> _ACTIONS TO TAKE_
[1] Rewrite the passage on the broken vow starting at "I disliked what" and ending at "by my decision.", replacing "Bible" with "Scriptures".
[2] In the passage on the broken vow, after how many months did the writer resolve to nullify the commitment?
[3] Write what comes next in the passage on the broken vow, picking up after its last sentence.

I disliked what my conscience told me, but I had to accept it. I had to quit playing games with myself and start dealing with reality.
“You just want to add another seemingly wonderful accomplishment to your list of bragging rights. And if you believe memorizing 150 or 500 chapters from the Bible would make you more spiritual, then you’re on the wrong path.”
I confessed my sin before the Lord and asked Him if I could free myself of my commitment which, after three months, I resolved to nullify. He said yes, but He also told me that He was hurt by my decision.
“Again you have heard that it was said to those of old, ‘You shall not swear falsely, but shall perform your oaths to the Lord.’ But I say to you, do not swear at all: neither by heaven, for it is God’s throne; nor by the earth, for it is His footstool; nor by Jerusalem, for it is the city of the great King. Nor shall you swear by your head, because you cannot make one hair white or black.” (Matthew 5:33-36)
This does not mean that a Christian must not promise anything to the Lord, but if he does, he must be committed to keep it. My dad gave me clear illustration of this instance once when we were talking in our car on the way to my school (then UA&P). I asked him if it is a sin to break your promises to God.

> _SUPPLIED MATERIAL_
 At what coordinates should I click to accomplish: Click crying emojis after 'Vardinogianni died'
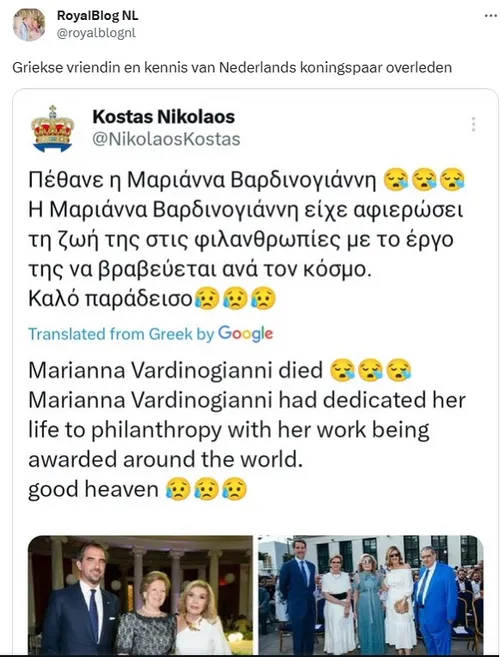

> _EXPECTED RESULTS_
[1]
I disliked what my conscience told me, but I had to accept it. I had to quit playing games with myself and start dealing with reality.
“You just want to add another seemingly wonderful accomplishment to your list of bragging rights. And if you believe memorizing 150 or 500 chapters from the Scriptures would make you more spiritual, then you’re on the wrong path.”
I confessed my sin before the Lord and asked Him if I could free myself of my commitment which, after three months, I resolved to nullify. He said yes, but He also told me that He was hurt by my decision.

[2] After three months.

[3]
“I don’t think so, but God will surely be hurt. Like me, for example. If you promise to massage me tonight, then night comes and you don’t massage me, I still love you, but I am hurt.”
I apologized to the Lord for breaking my promise concerning His Word and He readily forgave me. The memory of my failure still haunts me, though. In spite of my unfaithfulness, God calmly assured me through Peter Furler’s song “Reach:”
“I fall again and again
but You whisper,
‘You’re still Mine.’ “
Then God revealed to me why I haven’t been keeping my promises: I have been focusing on the wrong things. My priorities are out of joint.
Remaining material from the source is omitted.